Nowhere here is the definition of pregnancy mentioned or defined as the implantation of the embryo into the uterus! Human life starts at but is not limited to fertilisation (conception) as totipotent cells can be formed by other means which same law also protects the human embryo. Modern epigenetics and genetics today prove more than ever that human life starts at fertilisation. Article 8 (1) of the same law states: “Whosoever, other than for the purpose of implantation in a woman as may be authorised by the provisions of this Act disposes of, hands over or acquires a human embryo produced outside the body, or removes such embryo from a woman before the completion of implantation in the womb, shall be guilty of an offence and, on conviction, shall be liable to the punishment of a fine (multa) of not less than five thousand euro (5,000) and not exceeding fifteen thousand euro (15,000) or to imprisonment not exceeding three years or to both such fine and imprisonment.”

Maybe Minister Dalli has a short memory and seems to have forgotten that she too voted for this law and that she too is liable under the law, or maybe she needs to ask the opinion of the Embryo Protection Authority which is established by the same law and which has certain powers and obligations with regard to the same law’s application.

In the Maltese Constitution, Article 33 (1), it is written as: “No person shall intentionally be deprived of his life save in execution of the sentence of a court in respect of a criminal offence under the law of Malta of which he has been convicted.”

The Maltese language version of the Constitution which is superior to the British translation goes even further and uses the word “Hadd” meaning no one or nobody and therefore specifically refers to a human being, which human being is proved by science to start at conception.

I already stated in a previous article that especially in cases where there is violence in the sexual act there is a moral case for the use of certain formulations of the morning after pill before ovulation has occurred and there is a simple urine test for this to be ascertained. Before ovulation has occurred the pill does work by preventing fertilisation and by preventing ovulation, that is, no egg is released from the ovary and if such egg is realised no fertilisation is able to take place, sperm and ovum are not able to unite. These details and circumstances have to be left to the doctor and the patient to administer together. In the light of this, the state would be right in approving Levonorgestrel for the specific indication for use before ovulation has occurred, as it is today indeed legally approved in a lower dose as a method of ordinary contraception and as a five year slow-release intra-uterine formulation. On or after ovulation, approval or prescription of the high dose drug would lead to breaking Maltese law and the Maltese Constitution. Administrative decisions to that effect would also be in breach of the law and the Maltese Constitution.

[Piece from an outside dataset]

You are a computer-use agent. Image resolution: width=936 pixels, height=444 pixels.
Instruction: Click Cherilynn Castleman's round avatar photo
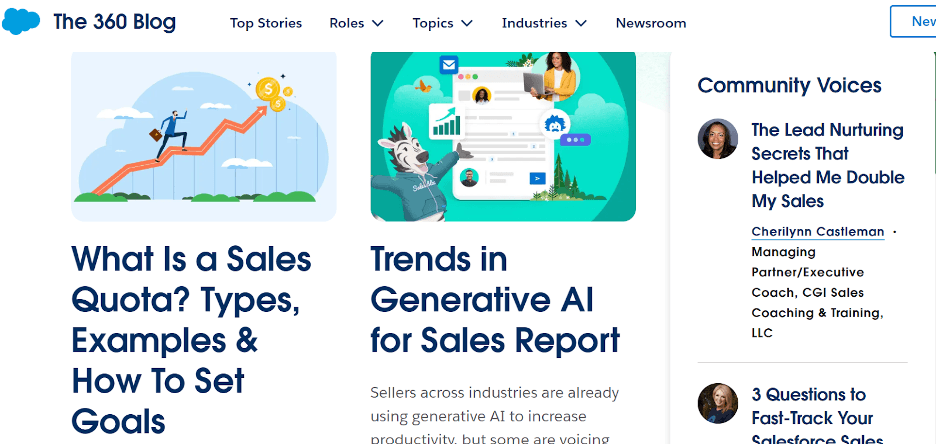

I have always held that women have a right to decide issues regarding their own fertility but these rights have to give way to the right to life of any other human being which prima facie is way above all other human rights and claims. It is a first degree right so to speak, that the right of innocent human to life is absolute. The golden rule of wishing for others what one would have wished for oneself holds water here!